-- Brief --
According to the review of Spike Lee's documentary series, how many episodes make up the series, and how long is each one?

Spike Lee’s documentary series “NYC Epicenters 9/11-2021½” is so timely you’d think HBO had some kind of crystal ball that guided their release date. The acclaimed director looks at the Coronavirus pandemic and the tragedy of 9/11 through the filter of the greatest city in the world, New York City. A series of four 2-hour episodes broken into two chapters apiece, HBO will air it one episode at a time leading up to the 20th anniversary of 9/11. It will also stream in a similar fashion on HBO Max.
The release pattern may upset some, but truth be told, this is the last thing you want to binge watch. I was faced with this dilemma since I obtained the three episodes provided to me a few days before this review’s deadline, and I found the ordeal of watching in such a short period of time to be overwhelming. For those of us who bore firsthand witness to both events dissected in this masterful work, there is major potential for this to be quite triggering, especially in its sixth chapter. Full disclosure: I suffer from post-traumatic stress disorder, which was exacerbated by witnessing the events of 9/11, and I had a severe panic attack watching the graphic footage Lee presents. Reliving it was at times too much for me to bear. I feel compelled to warn you of the show’s intensity while at the same time issuing a strong recommendation based on the episodes I’ve seen.

-- Stored data --
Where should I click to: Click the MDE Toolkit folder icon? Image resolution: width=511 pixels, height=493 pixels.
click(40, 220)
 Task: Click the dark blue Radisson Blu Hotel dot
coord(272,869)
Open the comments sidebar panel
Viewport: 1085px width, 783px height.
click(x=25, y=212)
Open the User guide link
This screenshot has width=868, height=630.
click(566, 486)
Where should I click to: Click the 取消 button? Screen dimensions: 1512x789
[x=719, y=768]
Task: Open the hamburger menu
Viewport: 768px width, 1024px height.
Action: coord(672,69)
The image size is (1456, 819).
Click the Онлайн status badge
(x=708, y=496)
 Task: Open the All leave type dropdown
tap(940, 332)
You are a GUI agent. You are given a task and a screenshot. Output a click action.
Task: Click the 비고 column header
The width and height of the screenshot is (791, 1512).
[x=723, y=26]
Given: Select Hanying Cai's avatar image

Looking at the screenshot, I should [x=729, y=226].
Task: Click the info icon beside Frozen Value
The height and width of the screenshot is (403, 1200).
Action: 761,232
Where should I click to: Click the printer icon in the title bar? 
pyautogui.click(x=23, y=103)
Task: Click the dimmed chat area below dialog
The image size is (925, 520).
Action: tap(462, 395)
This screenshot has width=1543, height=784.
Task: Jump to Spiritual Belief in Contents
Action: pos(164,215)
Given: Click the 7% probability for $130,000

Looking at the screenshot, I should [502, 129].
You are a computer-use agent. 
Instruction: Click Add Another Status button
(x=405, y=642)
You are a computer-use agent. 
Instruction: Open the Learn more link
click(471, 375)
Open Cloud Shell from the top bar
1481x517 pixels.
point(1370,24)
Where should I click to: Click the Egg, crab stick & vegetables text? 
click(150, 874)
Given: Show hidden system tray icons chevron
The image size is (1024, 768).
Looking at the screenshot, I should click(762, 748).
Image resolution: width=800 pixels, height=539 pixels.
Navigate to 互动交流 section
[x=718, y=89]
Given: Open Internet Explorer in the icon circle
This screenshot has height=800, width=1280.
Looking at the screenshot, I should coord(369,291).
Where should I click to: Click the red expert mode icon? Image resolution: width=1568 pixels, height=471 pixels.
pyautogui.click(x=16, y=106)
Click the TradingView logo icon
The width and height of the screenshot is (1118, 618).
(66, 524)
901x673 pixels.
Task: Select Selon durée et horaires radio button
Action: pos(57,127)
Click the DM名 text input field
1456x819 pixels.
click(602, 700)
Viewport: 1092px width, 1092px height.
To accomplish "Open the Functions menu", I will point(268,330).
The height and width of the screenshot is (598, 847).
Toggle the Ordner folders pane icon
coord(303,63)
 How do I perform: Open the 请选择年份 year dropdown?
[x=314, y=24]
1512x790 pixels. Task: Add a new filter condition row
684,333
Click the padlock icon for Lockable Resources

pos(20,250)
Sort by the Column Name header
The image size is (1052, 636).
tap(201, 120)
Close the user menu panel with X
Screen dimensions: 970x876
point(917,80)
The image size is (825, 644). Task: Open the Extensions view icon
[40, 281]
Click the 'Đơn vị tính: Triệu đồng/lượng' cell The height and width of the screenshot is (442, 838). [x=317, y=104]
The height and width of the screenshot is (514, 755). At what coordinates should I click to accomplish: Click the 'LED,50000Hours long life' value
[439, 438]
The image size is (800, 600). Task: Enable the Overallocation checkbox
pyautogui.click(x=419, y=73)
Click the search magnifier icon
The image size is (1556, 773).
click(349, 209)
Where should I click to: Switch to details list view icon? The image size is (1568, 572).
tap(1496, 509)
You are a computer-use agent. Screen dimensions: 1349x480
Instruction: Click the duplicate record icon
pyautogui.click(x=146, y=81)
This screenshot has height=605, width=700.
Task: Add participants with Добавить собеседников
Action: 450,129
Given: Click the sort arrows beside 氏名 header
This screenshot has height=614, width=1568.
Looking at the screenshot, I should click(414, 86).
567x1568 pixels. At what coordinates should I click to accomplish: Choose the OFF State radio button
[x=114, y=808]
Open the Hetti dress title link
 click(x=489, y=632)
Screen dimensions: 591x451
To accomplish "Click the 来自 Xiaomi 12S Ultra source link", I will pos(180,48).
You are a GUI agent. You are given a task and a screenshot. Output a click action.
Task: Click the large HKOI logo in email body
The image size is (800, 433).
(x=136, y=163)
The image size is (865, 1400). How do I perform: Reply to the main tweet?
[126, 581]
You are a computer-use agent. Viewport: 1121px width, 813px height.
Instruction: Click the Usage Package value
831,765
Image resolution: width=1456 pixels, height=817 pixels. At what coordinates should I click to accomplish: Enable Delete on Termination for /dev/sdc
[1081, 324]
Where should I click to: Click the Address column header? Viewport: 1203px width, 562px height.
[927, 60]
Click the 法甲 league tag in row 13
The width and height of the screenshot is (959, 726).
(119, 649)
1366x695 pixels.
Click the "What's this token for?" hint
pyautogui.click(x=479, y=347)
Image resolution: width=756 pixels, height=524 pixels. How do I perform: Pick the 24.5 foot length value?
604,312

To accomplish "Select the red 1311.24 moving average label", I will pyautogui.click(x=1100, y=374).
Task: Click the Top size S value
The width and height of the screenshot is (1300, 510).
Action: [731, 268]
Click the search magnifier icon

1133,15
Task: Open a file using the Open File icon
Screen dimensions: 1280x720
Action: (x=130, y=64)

-- Written solution --
Four episodes, each two hours long.